Transcribe every record that appears below, exactly and in full.
================================
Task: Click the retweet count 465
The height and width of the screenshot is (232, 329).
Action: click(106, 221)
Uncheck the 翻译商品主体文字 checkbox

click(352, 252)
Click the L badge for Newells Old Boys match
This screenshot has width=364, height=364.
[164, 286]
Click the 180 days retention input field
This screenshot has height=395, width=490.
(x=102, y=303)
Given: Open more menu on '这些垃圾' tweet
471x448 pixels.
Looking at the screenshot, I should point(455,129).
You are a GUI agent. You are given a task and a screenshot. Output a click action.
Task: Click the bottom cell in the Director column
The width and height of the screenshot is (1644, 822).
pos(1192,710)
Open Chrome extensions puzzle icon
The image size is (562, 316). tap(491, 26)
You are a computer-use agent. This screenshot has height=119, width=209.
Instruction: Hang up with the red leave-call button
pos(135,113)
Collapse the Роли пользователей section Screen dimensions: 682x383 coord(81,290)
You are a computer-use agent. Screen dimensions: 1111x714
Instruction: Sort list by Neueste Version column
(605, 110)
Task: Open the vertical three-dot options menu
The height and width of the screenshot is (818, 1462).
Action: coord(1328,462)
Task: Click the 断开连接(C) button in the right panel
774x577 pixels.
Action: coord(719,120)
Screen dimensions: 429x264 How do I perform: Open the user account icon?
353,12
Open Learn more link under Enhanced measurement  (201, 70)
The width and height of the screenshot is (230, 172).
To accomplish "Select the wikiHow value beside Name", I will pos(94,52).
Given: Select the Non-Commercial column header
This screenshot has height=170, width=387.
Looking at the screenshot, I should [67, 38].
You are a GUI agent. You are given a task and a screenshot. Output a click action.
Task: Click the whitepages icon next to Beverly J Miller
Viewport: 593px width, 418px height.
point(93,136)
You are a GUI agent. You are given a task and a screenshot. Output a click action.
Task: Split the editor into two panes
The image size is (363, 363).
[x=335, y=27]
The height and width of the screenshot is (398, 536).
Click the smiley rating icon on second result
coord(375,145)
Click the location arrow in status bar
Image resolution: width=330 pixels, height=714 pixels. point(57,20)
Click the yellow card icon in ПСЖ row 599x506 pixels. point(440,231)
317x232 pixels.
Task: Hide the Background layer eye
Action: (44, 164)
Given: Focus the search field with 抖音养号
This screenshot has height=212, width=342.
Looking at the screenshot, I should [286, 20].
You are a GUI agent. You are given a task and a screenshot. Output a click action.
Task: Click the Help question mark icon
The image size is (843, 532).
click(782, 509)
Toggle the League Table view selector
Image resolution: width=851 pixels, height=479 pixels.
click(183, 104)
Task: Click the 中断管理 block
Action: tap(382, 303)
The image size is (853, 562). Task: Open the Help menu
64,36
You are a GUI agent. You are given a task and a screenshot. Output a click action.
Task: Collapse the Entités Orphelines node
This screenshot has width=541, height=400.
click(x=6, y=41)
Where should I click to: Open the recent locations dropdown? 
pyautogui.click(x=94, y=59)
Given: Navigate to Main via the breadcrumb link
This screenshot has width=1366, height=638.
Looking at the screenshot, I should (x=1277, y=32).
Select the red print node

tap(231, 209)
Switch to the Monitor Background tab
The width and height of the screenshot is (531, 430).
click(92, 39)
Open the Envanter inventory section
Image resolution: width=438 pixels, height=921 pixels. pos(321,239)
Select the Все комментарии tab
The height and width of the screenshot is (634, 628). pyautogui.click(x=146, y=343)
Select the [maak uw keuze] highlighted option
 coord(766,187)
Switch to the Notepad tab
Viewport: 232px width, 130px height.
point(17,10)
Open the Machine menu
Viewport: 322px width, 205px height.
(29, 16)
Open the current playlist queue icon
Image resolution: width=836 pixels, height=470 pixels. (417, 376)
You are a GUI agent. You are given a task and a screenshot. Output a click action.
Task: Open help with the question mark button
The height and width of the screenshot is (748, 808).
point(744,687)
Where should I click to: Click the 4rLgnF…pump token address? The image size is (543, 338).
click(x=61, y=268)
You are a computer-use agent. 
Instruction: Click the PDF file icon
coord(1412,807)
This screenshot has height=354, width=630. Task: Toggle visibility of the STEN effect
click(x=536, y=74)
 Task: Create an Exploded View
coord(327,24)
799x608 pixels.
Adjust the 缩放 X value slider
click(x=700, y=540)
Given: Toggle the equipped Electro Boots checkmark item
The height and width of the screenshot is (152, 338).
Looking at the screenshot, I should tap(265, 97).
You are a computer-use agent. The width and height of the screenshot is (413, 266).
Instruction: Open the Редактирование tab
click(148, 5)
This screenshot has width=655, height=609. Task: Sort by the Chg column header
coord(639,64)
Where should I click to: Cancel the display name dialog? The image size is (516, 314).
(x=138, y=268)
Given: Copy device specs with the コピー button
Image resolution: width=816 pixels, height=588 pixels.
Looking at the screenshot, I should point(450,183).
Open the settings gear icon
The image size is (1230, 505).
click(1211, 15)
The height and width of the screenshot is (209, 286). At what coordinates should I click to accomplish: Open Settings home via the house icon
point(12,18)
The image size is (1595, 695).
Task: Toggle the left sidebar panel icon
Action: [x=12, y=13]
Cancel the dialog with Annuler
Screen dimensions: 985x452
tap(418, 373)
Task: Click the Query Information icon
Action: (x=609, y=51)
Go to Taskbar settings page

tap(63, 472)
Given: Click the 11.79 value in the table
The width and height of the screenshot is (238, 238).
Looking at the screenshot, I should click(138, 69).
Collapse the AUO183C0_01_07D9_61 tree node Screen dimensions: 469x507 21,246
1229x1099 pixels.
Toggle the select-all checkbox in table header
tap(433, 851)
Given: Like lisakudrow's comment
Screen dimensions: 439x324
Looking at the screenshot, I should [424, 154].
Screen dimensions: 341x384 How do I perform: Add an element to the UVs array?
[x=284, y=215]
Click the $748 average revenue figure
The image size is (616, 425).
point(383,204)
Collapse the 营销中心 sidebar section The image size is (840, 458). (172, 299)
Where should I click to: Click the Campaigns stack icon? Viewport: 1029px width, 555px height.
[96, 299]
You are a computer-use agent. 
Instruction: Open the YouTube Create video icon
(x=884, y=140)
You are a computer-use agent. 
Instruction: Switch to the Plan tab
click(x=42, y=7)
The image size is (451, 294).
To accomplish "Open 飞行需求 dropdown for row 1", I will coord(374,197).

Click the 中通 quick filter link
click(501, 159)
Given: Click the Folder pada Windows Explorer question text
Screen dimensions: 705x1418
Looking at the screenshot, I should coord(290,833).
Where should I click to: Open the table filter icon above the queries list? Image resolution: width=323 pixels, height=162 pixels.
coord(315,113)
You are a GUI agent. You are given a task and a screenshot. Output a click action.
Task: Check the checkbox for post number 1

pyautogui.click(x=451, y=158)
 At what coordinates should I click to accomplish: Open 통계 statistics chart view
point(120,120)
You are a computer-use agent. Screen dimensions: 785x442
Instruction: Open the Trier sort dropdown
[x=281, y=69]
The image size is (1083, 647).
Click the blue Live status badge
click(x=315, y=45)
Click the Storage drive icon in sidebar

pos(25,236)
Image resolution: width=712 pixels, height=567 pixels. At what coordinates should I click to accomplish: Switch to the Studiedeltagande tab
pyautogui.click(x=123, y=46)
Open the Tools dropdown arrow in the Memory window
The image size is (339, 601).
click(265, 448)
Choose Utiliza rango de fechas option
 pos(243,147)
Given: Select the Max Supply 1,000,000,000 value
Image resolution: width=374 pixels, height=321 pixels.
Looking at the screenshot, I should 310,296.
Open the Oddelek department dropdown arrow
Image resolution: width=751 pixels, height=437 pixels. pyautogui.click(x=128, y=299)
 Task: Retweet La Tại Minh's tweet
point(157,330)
================================
• [PROBLEM SOLUTION]
Task: Click the retweet count 465
The height and width of the screenshot is (232, 329).
Action: click(106, 221)
Uncheck the 翻译商品主体文字 checkbox

click(352, 252)
Click the L badge for Newells Old Boys match
This screenshot has width=364, height=364.
[164, 286]
Click the 180 days retention input field
This screenshot has height=395, width=490.
(x=102, y=303)
Given: Open more menu on '这些垃圾' tweet
471x448 pixels.
Looking at the screenshot, I should point(455,129).
You are a GUI agent. You are given a task and a screenshot. Output a click action.
Task: Click the bottom cell in the Director column
The width and height of the screenshot is (1644, 822).
pos(1192,710)
Open Chrome extensions puzzle icon
The image size is (562, 316). tap(491, 26)
You are a computer-use agent. This screenshot has height=119, width=209.
Instruction: Hang up with the red leave-call button
pos(135,113)
Collapse the Роли пользователей section Screen dimensions: 682x383 coord(81,290)
You are a computer-use agent. Screen dimensions: 1111x714
Instruction: Sort list by Neueste Version column
(605, 110)
Task: Open the vertical three-dot options menu
The height and width of the screenshot is (818, 1462).
Action: coord(1328,462)
Task: Click the 断开连接(C) button in the right panel
774x577 pixels.
Action: coord(719,120)
Screen dimensions: 429x264 How do I perform: Open the user account icon?
353,12
Open Learn more link under Enhanced measurement  (201, 70)
The width and height of the screenshot is (230, 172).
To accomplish "Select the wikiHow value beside Name", I will pos(94,52).
Given: Select the Non-Commercial column header
This screenshot has height=170, width=387.
Looking at the screenshot, I should [67, 38].
You are a GUI agent. You are given a task and a screenshot. Output a click action.
Task: Click the whitepages icon next to Beverly J Miller
Viewport: 593px width, 418px height.
point(93,136)
You are a GUI agent. You are given a task and a screenshot. Output a click action.
Task: Split the editor into two panes
The image size is (363, 363).
[x=335, y=27]
The height and width of the screenshot is (398, 536).
Click the smiley rating icon on second result
coord(375,145)
Click the location arrow in status bar
Image resolution: width=330 pixels, height=714 pixels. point(57,20)
Click the yellow card icon in ПСЖ row 599x506 pixels. point(440,231)
317x232 pixels.
Task: Hide the Background layer eye
Action: (44, 164)
Given: Focus the search field with 抖音养号
This screenshot has height=212, width=342.
Looking at the screenshot, I should [286, 20].
You are a GUI agent. You are given a task and a screenshot. Output a click action.
Task: Click the Help question mark icon
The image size is (843, 532).
click(782, 509)
Toggle the League Table view selector
Image resolution: width=851 pixels, height=479 pixels.
click(183, 104)
Task: Click the 中断管理 block
Action: tap(382, 303)
The image size is (853, 562). Task: Open the Help menu
64,36
You are a GUI agent. You are given a task and a screenshot. Output a click action.
Task: Collapse the Entités Orphelines node
This screenshot has width=541, height=400.
click(x=6, y=41)
Where should I click to: Open the recent locations dropdown? 
pyautogui.click(x=94, y=59)
Given: Navigate to Main via the breadcrumb link
This screenshot has width=1366, height=638.
Looking at the screenshot, I should (x=1277, y=32).
Select the red print node

tap(231, 209)
Switch to the Monitor Background tab
The width and height of the screenshot is (531, 430).
click(92, 39)
Open the Envanter inventory section
Image resolution: width=438 pixels, height=921 pixels. pos(321,239)
Select the Все комментарии tab
The height and width of the screenshot is (634, 628). pyautogui.click(x=146, y=343)
Select the [maak uw keuze] highlighted option
 coord(766,187)
Switch to the Notepad tab
Viewport: 232px width, 130px height.
point(17,10)
Open the Machine menu
Viewport: 322px width, 205px height.
(29, 16)
Open the current playlist queue icon
Image resolution: width=836 pixels, height=470 pixels. (417, 376)
You are a GUI agent. You are given a task and a screenshot. Output a click action.
Task: Open help with the question mark button
The height and width of the screenshot is (748, 808).
point(744,687)
Where should I click to: Click the 4rLgnF…pump token address? The image size is (543, 338).
click(x=61, y=268)
You are a computer-use agent. 
Instruction: Click the PDF file icon
coord(1412,807)
This screenshot has height=354, width=630. Task: Toggle visibility of the STEN effect
click(x=536, y=74)
 Task: Create an Exploded View
coord(327,24)
799x608 pixels.
Adjust the 缩放 X value slider
click(x=700, y=540)
Given: Toggle the equipped Electro Boots checkmark item
The height and width of the screenshot is (152, 338).
Looking at the screenshot, I should tap(265, 97).
You are a computer-use agent. The width and height of the screenshot is (413, 266).
Instruction: Open the Редактирование tab
click(148, 5)
This screenshot has width=655, height=609. Task: Sort by the Chg column header
coord(639,64)
Where should I click to: Cancel the display name dialog? The image size is (516, 314).
(x=138, y=268)
Given: Copy device specs with the コピー button
Image resolution: width=816 pixels, height=588 pixels.
Looking at the screenshot, I should point(450,183).
Open the settings gear icon
The image size is (1230, 505).
click(1211, 15)
The height and width of the screenshot is (209, 286). At what coordinates should I click to accomplish: Open Settings home via the house icon
point(12,18)
The image size is (1595, 695).
Task: Toggle the left sidebar panel icon
Action: [x=12, y=13]
Cancel the dialog with Annuler
Screen dimensions: 985x452
tap(418, 373)
Task: Click the Query Information icon
Action: (x=609, y=51)
Go to Taskbar settings page

tap(63, 472)
Given: Click the 11.79 value in the table
The width and height of the screenshot is (238, 238).
Looking at the screenshot, I should click(138, 69).
Collapse the AUO183C0_01_07D9_61 tree node Screen dimensions: 469x507 21,246
1229x1099 pixels.
Toggle the select-all checkbox in table header
tap(433, 851)
Given: Like lisakudrow's comment
Screen dimensions: 439x324
Looking at the screenshot, I should [424, 154].
Screen dimensions: 341x384 How do I perform: Add an element to the UVs array?
[x=284, y=215]
Click the $748 average revenue figure
The image size is (616, 425).
point(383,204)
Collapse the 营销中心 sidebar section The image size is (840, 458). (172, 299)
Where should I click to: Click the Campaigns stack icon? Viewport: 1029px width, 555px height.
[96, 299]
You are a computer-use agent. 
Instruction: Open the YouTube Create video icon
(x=884, y=140)
You are a computer-use agent. 
Instruction: Switch to the Plan tab
click(x=42, y=7)
The image size is (451, 294).
To accomplish "Open 飞行需求 dropdown for row 1", I will coord(374,197).

Click the 中通 quick filter link
click(501, 159)
Given: Click the Folder pada Windows Explorer question text
Screen dimensions: 705x1418
Looking at the screenshot, I should coord(290,833).
Where should I click to: Open the table filter icon above the queries list? Image resolution: width=323 pixels, height=162 pixels.
coord(315,113)
You are a GUI agent. You are given a task and a screenshot. Output a click action.
Task: Check the checkbox for post number 1

pyautogui.click(x=451, y=158)
 At what coordinates should I click to accomplish: Open 통계 statistics chart view
point(120,120)
You are a computer-use agent. Screen dimensions: 785x442
Instruction: Open the Trier sort dropdown
[x=281, y=69]
The image size is (1083, 647).
Click the blue Live status badge
click(x=315, y=45)
Click the Storage drive icon in sidebar

pos(25,236)
Image resolution: width=712 pixels, height=567 pixels. At what coordinates should I click to accomplish: Switch to the Studiedeltagande tab
pyautogui.click(x=123, y=46)
Open the Tools dropdown arrow in the Memory window
The image size is (339, 601).
click(265, 448)
Choose Utiliza rango de fechas option
 pos(243,147)
Given: Select the Max Supply 1,000,000,000 value
Image resolution: width=374 pixels, height=321 pixels.
Looking at the screenshot, I should 310,296.
Open the Oddelek department dropdown arrow
Image resolution: width=751 pixels, height=437 pixels. pyautogui.click(x=128, y=299)
 Task: Retweet La Tại Minh's tweet
point(157,330)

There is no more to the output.